Bridging theorems — when two methods target the same estimand¶
Six 2025-2026 results proving that pairs of superficially different estimators identify the same causal quantity under distinct assumptions. Running both and comparing is how you turn assumption uncertainty into data-visible diagnostics.
A bridging theorem takes two popular causal-inference methods and shows that — when their identifying assumptions hold — they target the same estimand. Empirically they should give numerically close point estimates. Disagreement is then a signal that at least one of the two assumptions fails in your data.
This is the spiritual descendant of the classic "OLS = IV under no endogeneity" sanity check, but lifted to the 2020s frontier of DiD, synthetic controls, welfare maximisation, covariate balancing, and proximal/surrogate long-term effects.
sp.bridge(kind=..., **kwargs) is the unified dispatcher.

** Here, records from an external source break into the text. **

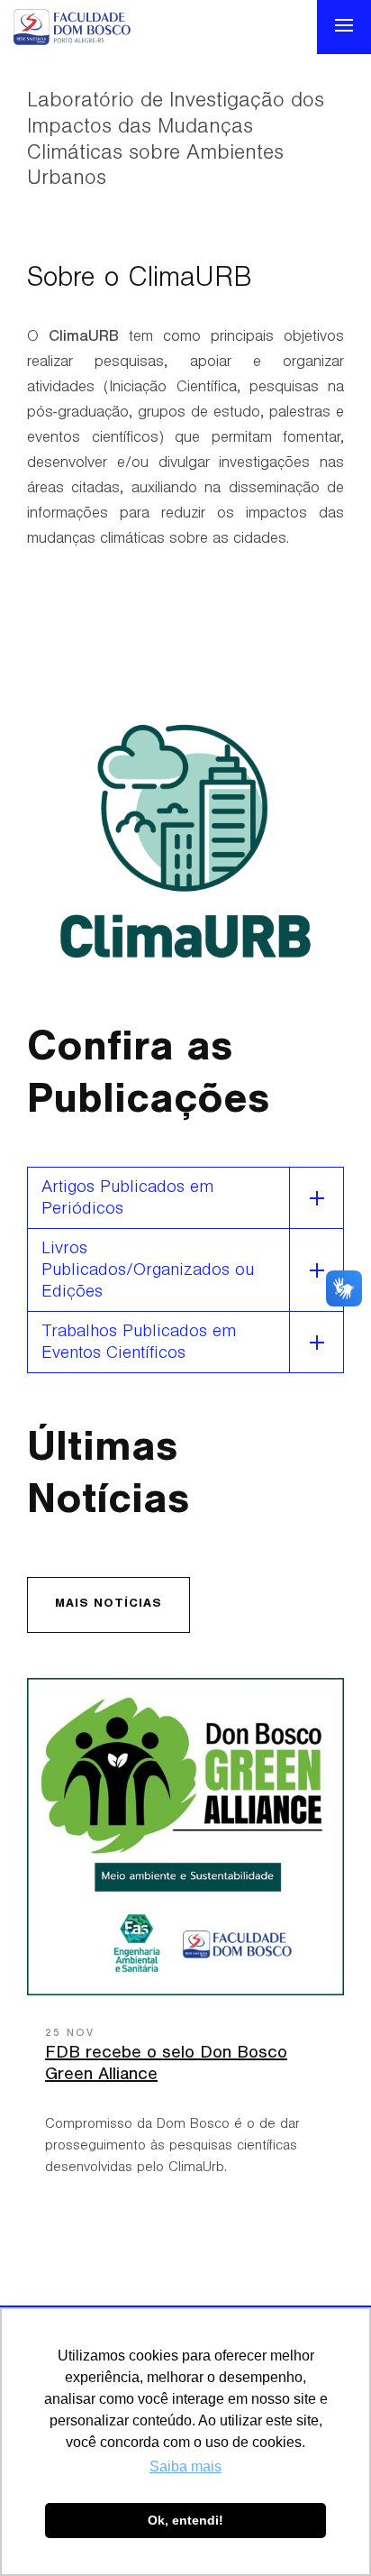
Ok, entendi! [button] (185, 2520)
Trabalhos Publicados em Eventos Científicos (138, 1344)
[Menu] (344, 27)
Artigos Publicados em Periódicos (127, 1200)
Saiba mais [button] (185, 2466)
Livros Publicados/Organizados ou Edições (147, 1272)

It runs both
paths, computes an agreement test on the difference, and returns a
doubly-robust combined estimate — plus a warning if the two paths
disagree beyond sampling error.
The six bridges¶
kind |
Theorem | Reference |
|---|---|---|
did_sc |
DiD ≡ Synthetic Control | Sun, Xie & Zhang, arXiv:2503.11375 (2025) |
ewm_cate |
EWM ≡ CATE-max policy | Kato, arXiv:2510.26723 (2025) |
cb_ipw |
Covariate Balancing ≡ IPW ≡ DR | Słoczyński, Uysal & Wooldridge, arXiv:2310.18563 (2023) |
kink_rdd |
Bunching ≡ Kink RDD first-order expansion | Lu, Wang, Xie, arXiv:2404.09117 (2025) |
dr_calib |
Doubly-robust ≡ outcome + Riesz joint calibration | van der Laan, Luedtke & Carone, arXiv:2411.02771 (2024) |
surrogate_pci |
Long-term Surrogate Index ≡ PCI | Imbens, Kallus, Mao & Wang, JRSS-B 87(2) 2025; arXiv:2202.07234 |
Each bridge is importable at top level as sp.bridge(kind="..." ...) or
via the per-module function in statspai.bridge.*.
How to read a BridgeResult¶
>>> r = sp.bridge(kind="cb_ipw", data=df, y="y", treat="d",
... covariates=["x1", "x2", "x3"])
>>> r.summary()
The key fields:
estimate_a,estimate_b— the two path point estimates.se_a,se_b— their standard errors.diff,diff_se,diff_p— difference and formal testH0: estimate_a - estimate_b = 0.estimate_dr,se_dr— precision-weighted combination, the recommended final number when the agreement test does not reject.path_a_name/path_b_name— human-readable method names.reference— the citation for this bridge.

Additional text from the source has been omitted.